■ Records for processing:

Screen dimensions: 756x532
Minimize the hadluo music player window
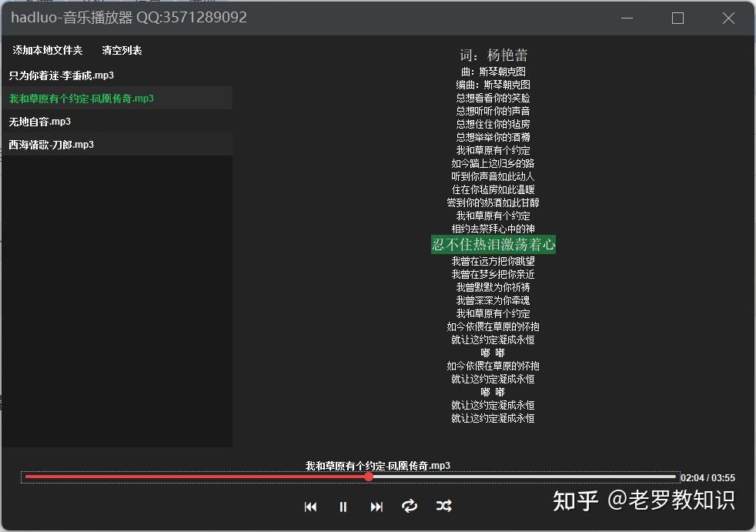(626, 17)
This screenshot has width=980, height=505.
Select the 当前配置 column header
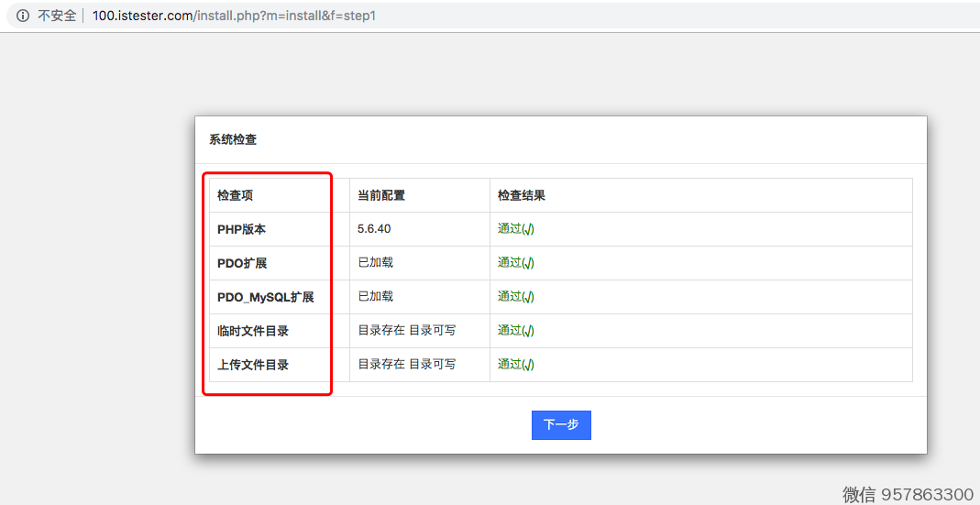[380, 195]
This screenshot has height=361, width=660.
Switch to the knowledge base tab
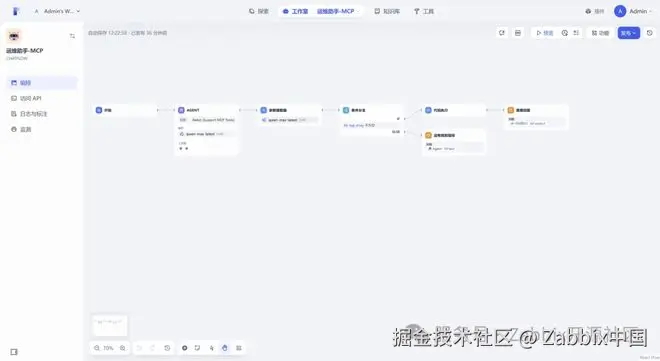point(387,11)
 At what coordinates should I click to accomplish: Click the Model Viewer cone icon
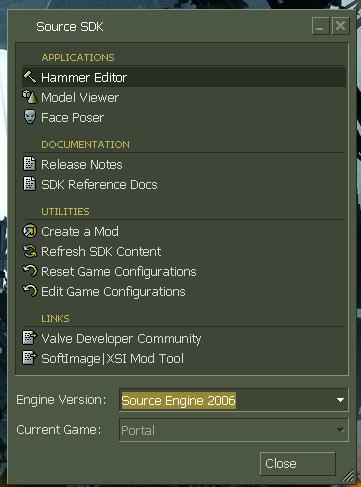pos(30,97)
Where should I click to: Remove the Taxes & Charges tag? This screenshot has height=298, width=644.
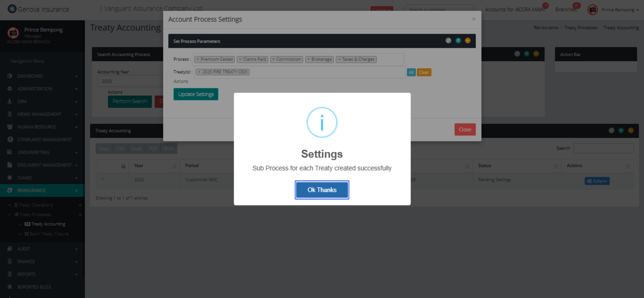pos(339,59)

■ Problem details: Pictures do not belong in the copy. Output all of the records exactly.

■ Expected answer:
Screen dimensions: 756x532
Minimize the hadluo music player window
(626, 17)
This screenshot has width=980, height=505.
Select the 当前配置 column header
[380, 195]
This screenshot has height=361, width=660.
Switch to the knowledge base tab
point(387,11)
 At what coordinates should I click to accomplish: Click the Model Viewer cone icon
pos(30,97)
Where should I click to: Remove the Taxes & Charges tag? This screenshot has height=298, width=644.
pos(339,59)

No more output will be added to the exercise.